= C. Clement French =

American university president

Charles Clement French (October 24, 1901 - March 6, 1988) was an American academic leader and the sixth President of Washington State University in Pullman, serving from 1952 to 1966.

==Early life and education==
Born in Philadelphia, Pennsylvania, French was the son of Henry Sailer French of New Jersey and Gertrude Comly MacMillan of Pennsylvania.

He earned his B.S. in chemical engineering in 1922 from the University of Pennsylvania, and was elected to Tau Beta Pi engineering honorary and the Priestly Chemical Society. He earned his M.S. in chemistry in 1923 and his Ph.D. in physical chemistry in 1927, both degrees also from Penn. His doctoral dissertation was titled "The Effect of Neutral Salts on Catalytic Decompositions."

==Career==

In 1930, French was an instructor of chemistry at his alma mater, the University of Pennsylvania. From Penn he went to Randolph-Macon Women's College in Lynchburg, Virginia, where he was dean of the college from 1936 to 1949. During that period, he was chairman of the Committee on the Improvement of Instruction of the Southern Association of Colleges and Secondary Schools. The committee conducted research and published results. On January 13, 1947, in Boston, he was elected an officer of the American Conference of Academic Deans.

He served as vice president at Virginia Polytechnic Institute in Blacksburg from January 1949 to August 1950, when he was named dean of the college at Texas A&M University in College Station. Then on February 24, 1952, the Board of Regents selected him to become the sixth president of the State College of Washington in Pullman.
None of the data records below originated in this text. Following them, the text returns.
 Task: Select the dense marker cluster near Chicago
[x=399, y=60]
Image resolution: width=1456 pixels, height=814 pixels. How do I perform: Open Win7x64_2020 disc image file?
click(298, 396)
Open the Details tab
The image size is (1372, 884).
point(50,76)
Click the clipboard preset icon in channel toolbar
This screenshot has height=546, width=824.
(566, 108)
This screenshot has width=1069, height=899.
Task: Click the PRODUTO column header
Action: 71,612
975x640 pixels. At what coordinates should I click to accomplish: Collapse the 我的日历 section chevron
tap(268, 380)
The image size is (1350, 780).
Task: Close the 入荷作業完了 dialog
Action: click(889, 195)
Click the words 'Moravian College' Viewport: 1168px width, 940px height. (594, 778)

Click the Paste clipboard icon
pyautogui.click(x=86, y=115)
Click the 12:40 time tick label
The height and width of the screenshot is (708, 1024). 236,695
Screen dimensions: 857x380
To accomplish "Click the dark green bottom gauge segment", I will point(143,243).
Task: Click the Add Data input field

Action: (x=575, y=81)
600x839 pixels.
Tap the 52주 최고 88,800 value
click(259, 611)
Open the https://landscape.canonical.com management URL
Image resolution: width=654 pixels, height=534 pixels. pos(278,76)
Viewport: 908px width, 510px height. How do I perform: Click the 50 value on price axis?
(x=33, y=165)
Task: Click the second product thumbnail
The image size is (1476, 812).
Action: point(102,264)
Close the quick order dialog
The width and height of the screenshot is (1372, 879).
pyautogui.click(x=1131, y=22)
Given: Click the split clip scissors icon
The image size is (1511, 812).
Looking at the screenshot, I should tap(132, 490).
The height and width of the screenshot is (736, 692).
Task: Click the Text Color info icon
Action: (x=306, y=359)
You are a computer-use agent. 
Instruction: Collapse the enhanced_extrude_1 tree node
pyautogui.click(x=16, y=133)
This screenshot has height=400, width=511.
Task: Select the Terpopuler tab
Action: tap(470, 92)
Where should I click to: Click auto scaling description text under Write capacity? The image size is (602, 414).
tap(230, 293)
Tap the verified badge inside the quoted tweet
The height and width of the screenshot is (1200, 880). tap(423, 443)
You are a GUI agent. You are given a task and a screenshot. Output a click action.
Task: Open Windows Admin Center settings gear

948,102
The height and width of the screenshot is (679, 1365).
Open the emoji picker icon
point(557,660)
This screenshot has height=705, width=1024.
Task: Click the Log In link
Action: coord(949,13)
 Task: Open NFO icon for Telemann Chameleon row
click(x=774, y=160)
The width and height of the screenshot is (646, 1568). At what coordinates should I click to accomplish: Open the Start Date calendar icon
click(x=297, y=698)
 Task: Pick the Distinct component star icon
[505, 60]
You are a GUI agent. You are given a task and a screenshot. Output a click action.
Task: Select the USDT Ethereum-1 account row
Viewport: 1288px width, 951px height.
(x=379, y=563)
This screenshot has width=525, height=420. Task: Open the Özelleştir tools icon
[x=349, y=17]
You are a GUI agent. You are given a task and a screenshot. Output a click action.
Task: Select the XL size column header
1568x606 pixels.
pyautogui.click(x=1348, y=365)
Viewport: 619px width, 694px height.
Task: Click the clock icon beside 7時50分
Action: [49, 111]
The institution was renamed Washington State University in 1959, the midpoint of his presidency.

==Recognition==
After his retirement, Washington State University honored French in 1968, naming the new administration building the French Administration Building. In addition, WSU created a scholarship fund established in his honor, named "The Helen B. and C. Clement French Scholarship" as he requested.

French received honorary degrees from Whitworth College (Spokane) and Pacific Lutheran University (near Tacoma) and from the University of Punjab in Lahore, Punjab, Pakistan.

==Family==

French married Helen Augusta Black. Born January 15, 1902, she was the daughter of Arthur Proctor Black and Clara Belle Kiplinger. Married in late 1925, they had a son and a daughter; Helen died in 1976 and they are buried at the city cemetery in Pullman.